In a loan, the borrower initially receives or borrows an amount of money, called the principal, from the lender, and
is obligated to pay back or repay an equal amount of money to the lender at a later time. Typically, the money is
paid back in regular installments, or partial repayments; in an annuity, each installment is the same amount.
The loan is generally provided at a cost, referred to as interest on the debt, which provides an incentive for the
lender to engage in the loan. In a legal loan, each of these obligations and restrictions is enforced by contract,
which can also place the borrower under additional restrictions known as loan covenants. Although this article
focuses on monetary loans, in practice any material object might be lent.
Acting as a provider of loans is one of the principal tasks for financial institutions. For other institutions, issuing
of debt contracts such as bonds is a typical source of funding.
Types of loans
[edit]Secured
See also: Loan guarantee
A secured loan is a loan in which the borrower pledges some asset (e.g. a car or property) as collateral.
A mortgage loan is a very common type of debt instrument, used by many individuals to purchase housing. In this
arrangement, the money is used to purchase the property. The financial institution, however, is given security
a lien on the title to the house until the mortgage is paid off in full. If the borrower defaults on the loan, the
bank would have the legal right to repossess the house and sell it, to recover sums owing to it.
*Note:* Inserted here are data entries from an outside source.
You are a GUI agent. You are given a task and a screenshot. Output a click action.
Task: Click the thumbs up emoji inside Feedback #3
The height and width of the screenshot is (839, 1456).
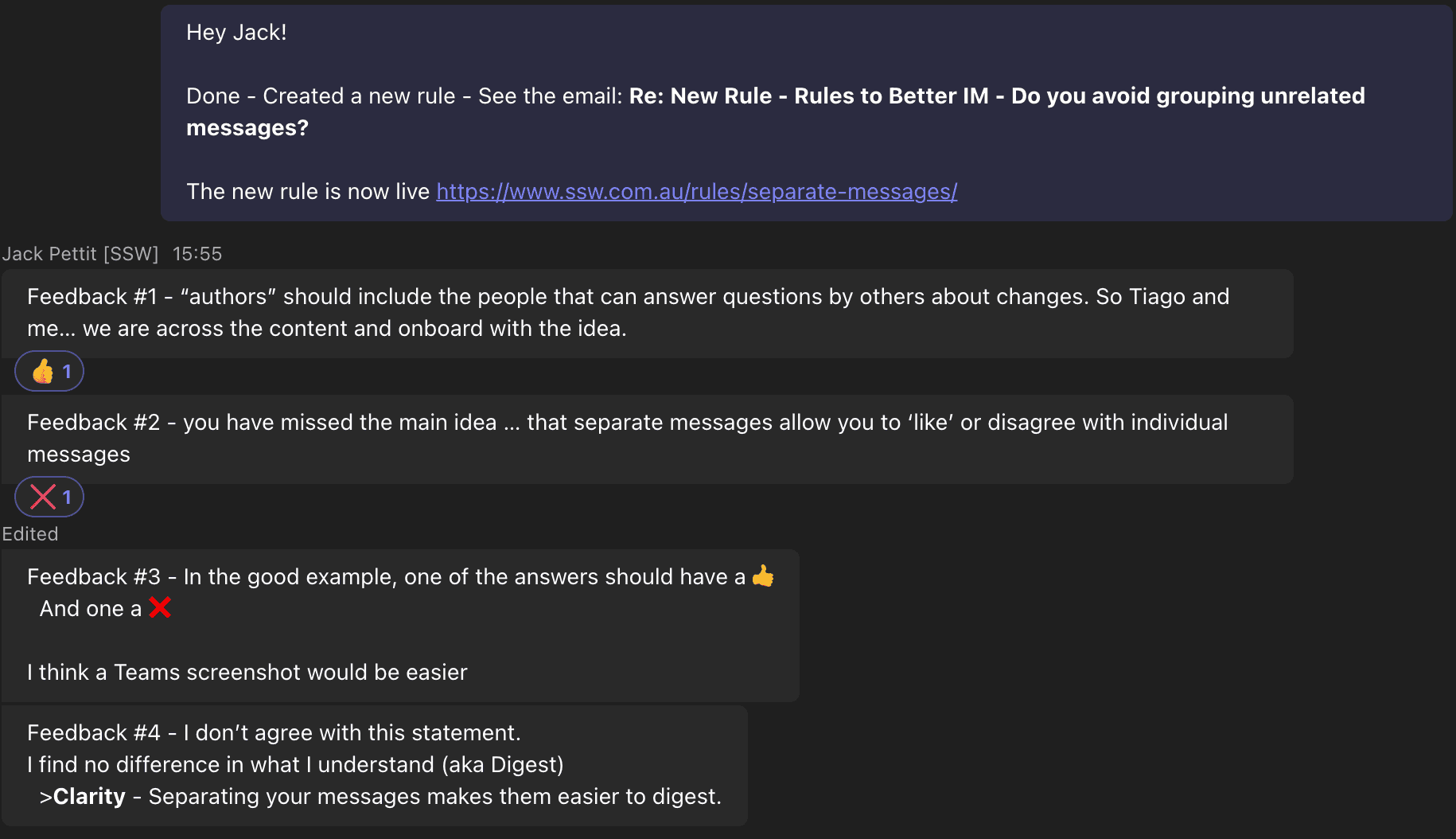coord(763,576)
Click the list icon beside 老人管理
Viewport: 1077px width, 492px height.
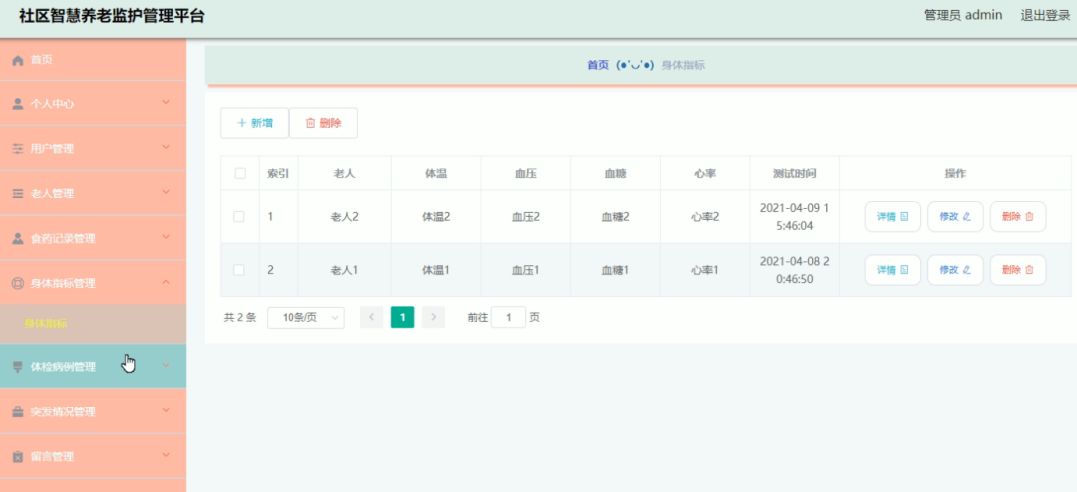click(x=19, y=194)
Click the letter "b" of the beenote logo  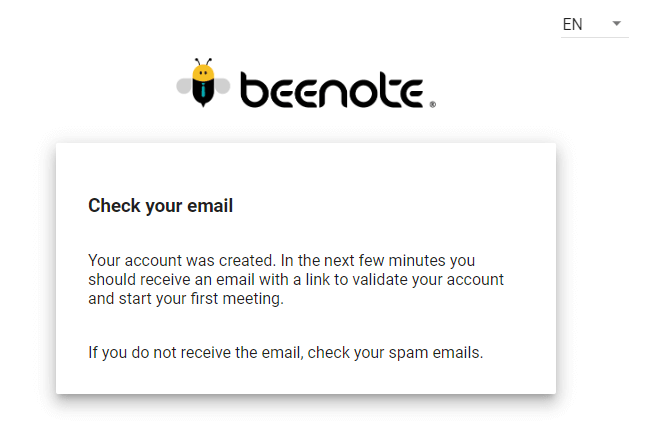pos(254,89)
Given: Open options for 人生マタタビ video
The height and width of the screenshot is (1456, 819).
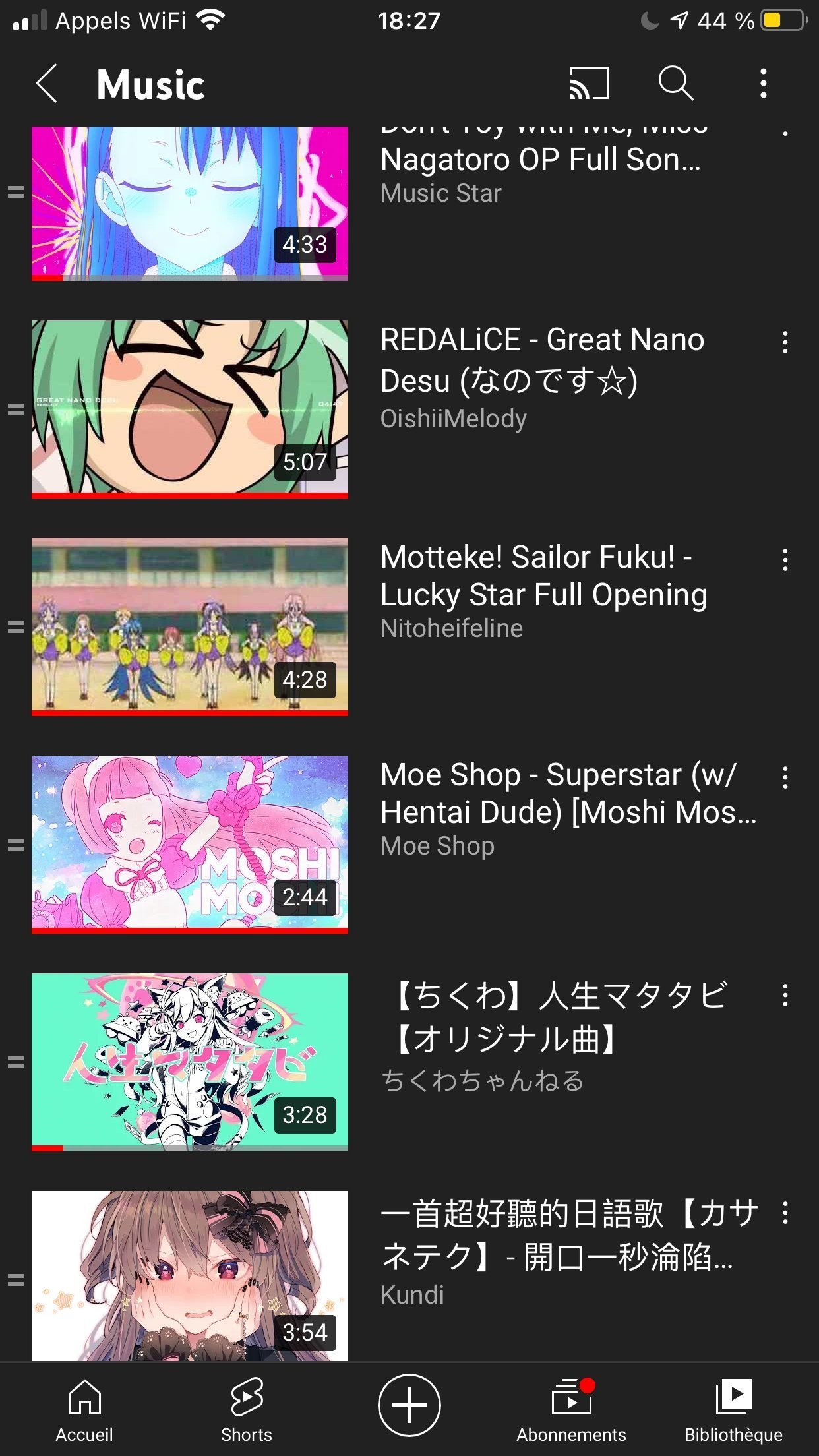Looking at the screenshot, I should pos(785,995).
In some instances, a loan taken out to purchase a new or used car may be secured by the car, in much the same
way as a mortgage is secured by housing. The duration of the loan period is considerably shorter often
corresponding to the useful life of the car. There are two types of auto loans, direct and indirect. A direct auto
loan is where a bank gives the loan directly to a consumer. An indirect auto loan is where a car dealership acts
as an intermediary between the bank or financial institution and the consumer.
[edit]Unsecured
Unsecured loans are monetary loans that are not secured against the borrower's assets. These may be available
from financial institutions under many different guises or marketing packages:
credit card debt
personal loans
bank overdrafts
credit facilities or lines of credit
corporate bonds (may be secured or unsecured)
The interest rates applicable to these different forms may vary depending on the lender and the borrower. These
may or may not be regulated by law. In the United Kingdom, when applied to individuals, these may come under
the Consumer Credit Act 1974.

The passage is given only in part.